鳩山友紀夫元首相はXで「トランプ政権が戦争犯罪などを追及するICC(国際刑事裁判所)の赤根所長らに制裁を科すと発表した。とんでもないことで、西欧諸国は厳しく批判している」と米側の動きを強く批判した。

さらに、高市首相が「大変残念に思っている」と発言したことについて、日本政府の英語版談話で「unfortunate(不運な、残念な)」という表現が使われたことに着目し、「何が不運なのか。運の問題で済む話ではなく、制裁を撤回するよう求めよ」と、より毅然とした対応を求めた。

日本とICCの関係

日本は2007年にICCに加盟し、以来、財政面で最大級の支援国の一つとして、ICCの運営を支えてきた歴史がある。国際社会における「法の支配」を重視する立場から、ICCの活動を後押ししてきた経緯があるだけに、日本人所長への制裁は日本にとっても看過しにくい問題といえる。
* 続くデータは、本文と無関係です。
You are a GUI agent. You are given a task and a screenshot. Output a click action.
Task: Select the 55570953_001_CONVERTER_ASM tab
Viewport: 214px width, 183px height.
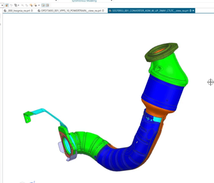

こうした背景を踏まえると、高市首相の「大変残念」という比較的抑制的な表現が、一部から「弱腰」だと受け止められた要因も理解しやすくなる。長年ICCを支援してきた立場としての一貫性が問われる場面ともいえそうだ。

高市首相の対応を巡る国内の反応

米国の制裁措置を巡っては、欧州連合(EU)や国連をはじめ、国内の超党派議員連盟や野党、識者からも「対米配慮が過ぎる」「撤回を求めるべきだ」との疑問の声が上がっている。

日本人が初めてトップを務める国際機関への制裁だけに、日本政府がどこまで踏み込んだ対応を取るかは、国内でも注目度の高いテーマになっている。鳩山氏が指摘した英語表現の違いも、単なる言葉遣いの問題にとどまらず、日本政府の姿勢そのものをどう国際社会に発信するかという、外交上のメッセージングの重要性を浮き彫りにした。

今後の展開

欧州の一部では、米国など第三国の制裁がEU域内の企業や個人に及ぼす影響を抑える「ブロッキング規則」の発動を求める声も上がっているが、実施に踏み切れば米国との亀裂が一層深まるのは必至だ。EU欧州委員会も、対抗措置の可能性については明言を避けている。

日本人所長への制裁という異例の事態が、日本政府の外交姿勢にどのような影響を与えるのか、今後の対応が注目される。米国との同盟関係を重視する立場と、法の支配や国際機関の独立性を守る立場、その両方をどう両立させるかという難しい判断が、日本政府に求められている。